Cet état de fait continue pendant la Deuxième Guerre mondiale au travers des Comités d’Organisation (CO). Après la victoire de 1945, les mêmes hommes et les mêmes structures continuent à organiser l’appareil industriel français. Les changements opérés n’ont été que « nominaux ». Selon Caron et Bouvier, « l’économie française est au terme de cette évolution (en 1950), enserrée dans un carcan étroit d’ententes, favorisées par une législation qui, non seulement les tolère, mais leur fournit les armes de la loi ». L’adoption du traité de Rome, et l’apologie de la libre concurrence qui en découle, atténue cet état de fait. Mais bien souvent les ententes continuent à perdurer bien au-delà, parfois sous des formes moins ostentatoires. En 1953 est mise en place une « Commission technique des ententes et des positions dominantes » ayant pour mission

d’émettre des avis sur les « affaires d’ententes et de positions dominantes contraires à la Loi » (Carré, Dubois, Malinvaud, 1972). En 1959, le rapport Armand-Rueff note la faible efficacité de cette Commission puisqu’elle ne lance pas de poursuite pénale et que les résultats ne sont publiés au JO qu’à partir de 1959. Le système économique français ne devient réellement concurrentiel qu’à partir de la décennie soixante (Carré et al., 1972), la forte croissance encourageant alors sans doute des attitudes moins frileuses.

Les ententes prennent des formes très variées, dont la structuration peut être assez différente, comme l’illustrera l’examen des firmes de notre échantillon. Essayons de brosser un portait rapide des principales configurations. Les accords peuvent tout d’abord définir des zones préférentielles de vente comme ce fût le cas dans les houillères. Les ententes peuvent fixer le volume d’exportation de chaque entreprise et laisser libre la production nationale, ce qui est une variante de la répartition géographique. C’était, par exemple, le cas pour l’acier. L’entente pouvait être limitée à la fixation en commun des prix, pour l’azote par exemple ou encore pour le verre et la Glace. Les ententes peuvent fixer de façon définitive le volume de production et le répartir entre les différents acteurs, comme pour l’aluminium. La limitation des surcapacités est aussi un but affiché. L’industrie textile en est un bon exemple, allant jusqu'à détruire des entreprises précédemment rachetées par le Comité des lainages. De la même façon, « le 18 février 1936, une entente, conclue à l’initiative des pouvoirs publics, fut signée par 80% des professionnels de la chaussure, à l’exclusion de la firme Bata, en pleine expansion. L’engagement était pris de ne pas créer de nouvelles installations » (Braudel et Labrousse, 1980). De fait, sans le préciser explicitement, les ententes peuvent dans certains secteurs répartir la production par catégories de produits entre les entreprises. Ainsi, dans la chimie, les entreprises françaises semblent tacitement arriver dans les années trente à une situation, où la concurrence est « évitée », chaque entreprise ayant son domaine réservé. Cela sera illustré plus bas par le cas de Saint-Gobain.
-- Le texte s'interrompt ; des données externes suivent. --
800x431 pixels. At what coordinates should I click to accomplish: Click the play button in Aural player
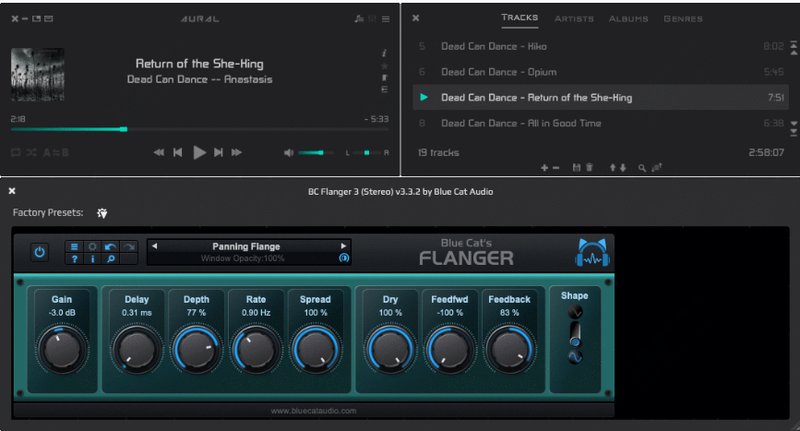click(199, 152)
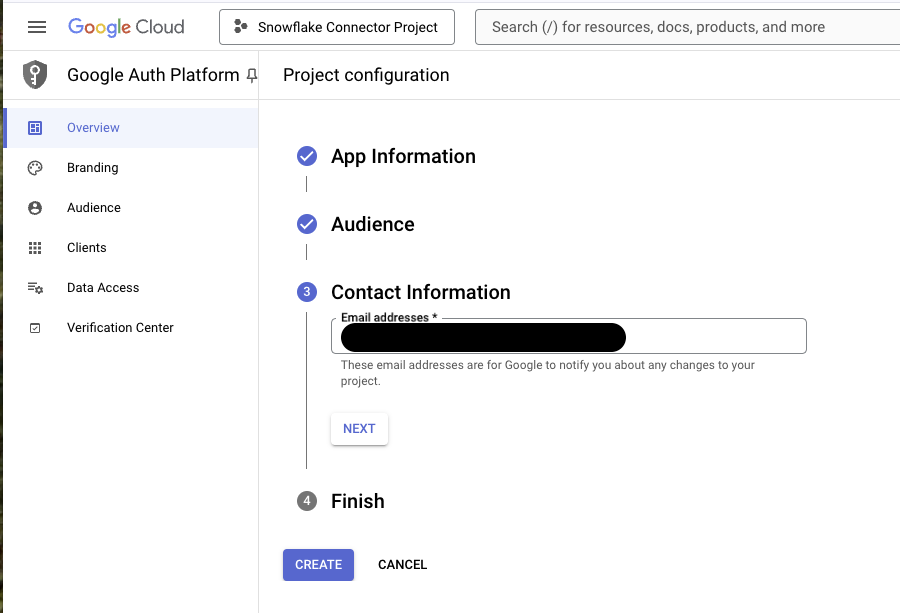The image size is (900, 613).
Task: Click the Branding palette icon
Action: click(x=35, y=168)
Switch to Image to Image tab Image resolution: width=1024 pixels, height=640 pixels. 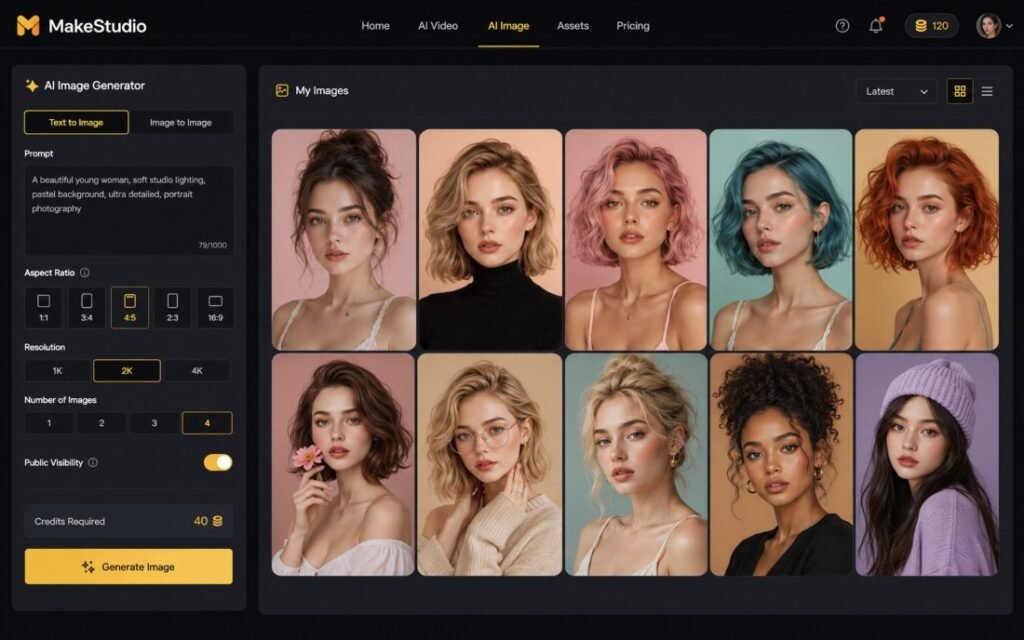[181, 123]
Ces réseaux d’ententes, en définissant une structuration particulière du paysage économique français, ont un effet non négligeable sur les pratiques de gestion (Dyas et Thanheiser, 1976). Ils contribuent notamment à renforcer la stabilité et la prévisibilité de l’activité économique. Les cas d’entreprises à venir sont le moyen d’envisager la façon dont les entreprises tirent parti, au quotidien, de cette stratégie de développement. Il ne faudrait toutefois pas imaginer un monde d’ententes idylliques. Les accords sont nombreux entre les entreprises, très éparpillés, difficiles à faire respecter, et dans ce

cadre, ils ne fonctionnent pas toujours très bien (Lévy-Leboyer, 1974). Ils ne peuvent donc être assimilés à des forces structurantes que dans certains cas.